Secondo la Meloni, non ci sarà ripresa post Covid «senza un vero ritorno alla democrazia normale con all’orizzonte una riforma dello Stato in senso presidenziale». Secondo punto, «uno Stato alleato di cittadini, imprese, corpi intermedi, che dia valore alla libertà». Terza questione: l’educazione «sempre più lontana dalle preoccupazioni dell’Europa». Salvini ha puntato il dito contro la denatalità e ha detto che non vuole un Paese digitalizzato ma senza figli: «L’anno scorso sono nati 404 mila bambini mentre i decessi sono stati 740 mila.
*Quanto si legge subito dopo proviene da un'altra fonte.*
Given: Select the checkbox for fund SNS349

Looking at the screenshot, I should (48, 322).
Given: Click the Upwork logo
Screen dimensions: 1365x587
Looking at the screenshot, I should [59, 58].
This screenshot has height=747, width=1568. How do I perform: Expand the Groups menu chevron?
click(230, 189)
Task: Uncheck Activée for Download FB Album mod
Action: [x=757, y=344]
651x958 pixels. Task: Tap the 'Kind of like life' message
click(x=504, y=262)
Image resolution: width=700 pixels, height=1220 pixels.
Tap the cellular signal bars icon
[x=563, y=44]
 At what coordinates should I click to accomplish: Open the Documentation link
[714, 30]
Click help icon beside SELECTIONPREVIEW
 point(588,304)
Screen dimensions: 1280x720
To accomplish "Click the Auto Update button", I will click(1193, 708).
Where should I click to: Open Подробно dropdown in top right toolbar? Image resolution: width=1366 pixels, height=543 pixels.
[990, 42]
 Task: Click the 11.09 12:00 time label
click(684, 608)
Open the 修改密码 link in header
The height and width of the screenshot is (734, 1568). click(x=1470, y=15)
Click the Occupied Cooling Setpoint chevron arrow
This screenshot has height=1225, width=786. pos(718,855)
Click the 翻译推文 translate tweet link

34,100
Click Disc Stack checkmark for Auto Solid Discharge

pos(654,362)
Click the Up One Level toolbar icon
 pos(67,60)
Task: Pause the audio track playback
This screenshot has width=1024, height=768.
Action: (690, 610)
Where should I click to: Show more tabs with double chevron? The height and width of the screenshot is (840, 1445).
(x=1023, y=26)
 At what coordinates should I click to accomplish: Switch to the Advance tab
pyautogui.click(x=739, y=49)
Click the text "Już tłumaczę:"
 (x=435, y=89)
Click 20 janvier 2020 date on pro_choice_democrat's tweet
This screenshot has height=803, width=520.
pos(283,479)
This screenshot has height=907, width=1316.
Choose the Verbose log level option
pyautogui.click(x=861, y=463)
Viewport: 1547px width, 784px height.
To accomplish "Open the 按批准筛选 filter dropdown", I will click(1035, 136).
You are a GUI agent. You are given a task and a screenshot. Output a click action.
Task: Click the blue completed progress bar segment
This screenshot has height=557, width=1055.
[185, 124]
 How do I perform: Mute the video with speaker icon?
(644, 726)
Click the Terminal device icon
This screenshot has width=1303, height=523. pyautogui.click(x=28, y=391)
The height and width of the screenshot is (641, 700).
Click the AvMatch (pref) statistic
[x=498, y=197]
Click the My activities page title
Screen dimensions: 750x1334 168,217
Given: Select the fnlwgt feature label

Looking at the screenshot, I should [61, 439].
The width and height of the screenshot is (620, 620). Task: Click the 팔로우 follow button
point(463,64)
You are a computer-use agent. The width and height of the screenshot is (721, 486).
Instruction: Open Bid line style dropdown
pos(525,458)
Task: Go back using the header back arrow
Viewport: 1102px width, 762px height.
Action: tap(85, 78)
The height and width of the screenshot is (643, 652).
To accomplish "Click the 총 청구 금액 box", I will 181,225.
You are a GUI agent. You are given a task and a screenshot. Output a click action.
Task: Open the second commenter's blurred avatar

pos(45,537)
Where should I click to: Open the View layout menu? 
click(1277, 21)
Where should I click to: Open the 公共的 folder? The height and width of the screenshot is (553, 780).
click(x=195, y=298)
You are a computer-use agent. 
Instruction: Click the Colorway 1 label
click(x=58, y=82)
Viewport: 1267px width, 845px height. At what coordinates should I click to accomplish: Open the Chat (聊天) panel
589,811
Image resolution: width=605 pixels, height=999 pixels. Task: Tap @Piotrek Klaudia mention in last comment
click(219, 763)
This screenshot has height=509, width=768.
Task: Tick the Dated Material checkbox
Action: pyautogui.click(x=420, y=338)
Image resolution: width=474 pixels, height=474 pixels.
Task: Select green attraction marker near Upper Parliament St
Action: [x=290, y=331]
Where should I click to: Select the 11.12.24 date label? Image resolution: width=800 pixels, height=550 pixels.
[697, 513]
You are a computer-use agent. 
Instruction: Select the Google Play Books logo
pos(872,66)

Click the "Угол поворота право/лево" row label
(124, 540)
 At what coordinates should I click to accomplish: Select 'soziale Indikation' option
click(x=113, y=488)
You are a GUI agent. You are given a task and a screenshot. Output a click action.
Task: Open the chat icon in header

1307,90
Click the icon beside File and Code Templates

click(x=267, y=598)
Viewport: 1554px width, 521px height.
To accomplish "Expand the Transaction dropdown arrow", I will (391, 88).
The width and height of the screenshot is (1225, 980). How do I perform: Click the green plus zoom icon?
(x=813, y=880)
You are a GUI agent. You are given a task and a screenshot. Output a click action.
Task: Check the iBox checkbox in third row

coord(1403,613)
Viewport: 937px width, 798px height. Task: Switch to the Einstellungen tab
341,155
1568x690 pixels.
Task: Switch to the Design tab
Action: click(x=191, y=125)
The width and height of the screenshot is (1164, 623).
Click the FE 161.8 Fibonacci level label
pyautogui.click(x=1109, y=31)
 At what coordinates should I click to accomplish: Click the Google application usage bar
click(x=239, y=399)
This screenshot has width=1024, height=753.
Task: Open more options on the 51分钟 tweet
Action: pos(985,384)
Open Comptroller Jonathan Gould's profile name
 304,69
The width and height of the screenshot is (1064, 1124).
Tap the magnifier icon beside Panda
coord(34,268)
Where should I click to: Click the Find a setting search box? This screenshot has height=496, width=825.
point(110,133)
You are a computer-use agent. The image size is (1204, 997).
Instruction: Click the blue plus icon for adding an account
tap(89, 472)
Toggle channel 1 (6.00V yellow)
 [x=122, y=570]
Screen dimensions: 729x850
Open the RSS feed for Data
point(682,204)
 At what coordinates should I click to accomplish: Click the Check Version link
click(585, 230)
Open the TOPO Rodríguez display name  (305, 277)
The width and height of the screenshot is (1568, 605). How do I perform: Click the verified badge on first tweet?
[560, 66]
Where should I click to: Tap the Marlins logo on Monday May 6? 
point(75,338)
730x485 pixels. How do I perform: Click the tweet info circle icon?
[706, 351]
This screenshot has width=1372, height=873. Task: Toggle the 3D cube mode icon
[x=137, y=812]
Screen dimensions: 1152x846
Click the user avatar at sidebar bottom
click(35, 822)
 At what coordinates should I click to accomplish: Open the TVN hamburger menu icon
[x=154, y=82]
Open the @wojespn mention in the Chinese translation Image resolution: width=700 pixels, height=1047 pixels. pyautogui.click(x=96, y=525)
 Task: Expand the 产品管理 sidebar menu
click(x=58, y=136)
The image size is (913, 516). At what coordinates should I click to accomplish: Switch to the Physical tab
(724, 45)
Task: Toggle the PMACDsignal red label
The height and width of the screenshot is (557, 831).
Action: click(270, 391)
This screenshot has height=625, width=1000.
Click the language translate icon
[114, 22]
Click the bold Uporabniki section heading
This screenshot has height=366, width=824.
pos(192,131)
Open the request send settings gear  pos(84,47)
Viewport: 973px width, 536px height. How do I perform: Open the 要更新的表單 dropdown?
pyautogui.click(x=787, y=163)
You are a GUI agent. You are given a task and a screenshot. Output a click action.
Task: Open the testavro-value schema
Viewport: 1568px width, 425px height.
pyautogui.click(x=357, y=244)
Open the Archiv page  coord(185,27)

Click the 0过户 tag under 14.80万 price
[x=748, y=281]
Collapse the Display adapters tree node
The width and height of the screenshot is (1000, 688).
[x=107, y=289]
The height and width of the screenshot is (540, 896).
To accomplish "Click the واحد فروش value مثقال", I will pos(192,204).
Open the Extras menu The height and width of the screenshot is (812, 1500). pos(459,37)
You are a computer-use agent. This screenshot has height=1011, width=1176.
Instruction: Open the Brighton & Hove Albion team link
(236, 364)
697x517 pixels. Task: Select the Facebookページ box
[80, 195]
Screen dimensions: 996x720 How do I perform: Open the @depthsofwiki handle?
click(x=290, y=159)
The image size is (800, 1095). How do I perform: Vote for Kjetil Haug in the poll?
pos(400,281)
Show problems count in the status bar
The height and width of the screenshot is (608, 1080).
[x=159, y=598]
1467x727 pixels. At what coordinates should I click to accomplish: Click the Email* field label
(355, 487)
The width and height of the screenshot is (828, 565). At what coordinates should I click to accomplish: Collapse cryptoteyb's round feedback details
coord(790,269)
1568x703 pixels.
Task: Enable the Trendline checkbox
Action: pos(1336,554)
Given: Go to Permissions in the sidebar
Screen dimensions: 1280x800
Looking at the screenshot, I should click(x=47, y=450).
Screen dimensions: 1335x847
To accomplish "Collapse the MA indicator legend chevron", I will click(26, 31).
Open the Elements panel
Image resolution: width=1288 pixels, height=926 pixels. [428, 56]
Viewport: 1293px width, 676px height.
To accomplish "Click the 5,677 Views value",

Il mio impegno sarà per la difesa della vita, dall’inizio alla fine», ha promesso. «Saremo accanto a chi fa nascere i bambini, come i Centri di aiuto alla vita». L’altro fronte sarà quello della lotta «a tutte le droghe, senza distinzioni di sorta».

Per Tajani lavoro e salute sono le condizioni per la ripartenza dell’Italia. «Le tasse alle aziende vanno abbassate», ha fatto eco a Conte, «ma non sostituite con l’aumento di altre imposte».

Al termine dell’incontro Vittadini ha tirato le fila ricordando che il dialogo «è con le ferite del nostro tempo, con la realtà. I corpi intermedi nascono quando delle persone, degli “io”, si mettono insieme per affrontare le loro ferite e costruire». In questa visione, il politico «è quello che va in giro e ascolta la gente, ci sta fisicamente a contatto fino a conoscerne l’odore. È da lì che deve partire. Il Parlamento non è il luogo del “magna magna”, ma è il posto dove si lavora nelle commissioni per fare le leggi che risolvono i problemi del vivere quotidiano delle aziende e delle singole persone. I luoghi dove si discute francamente, come si è fatto oggi al Meeting, dove si media e si decide per il bene di tutti».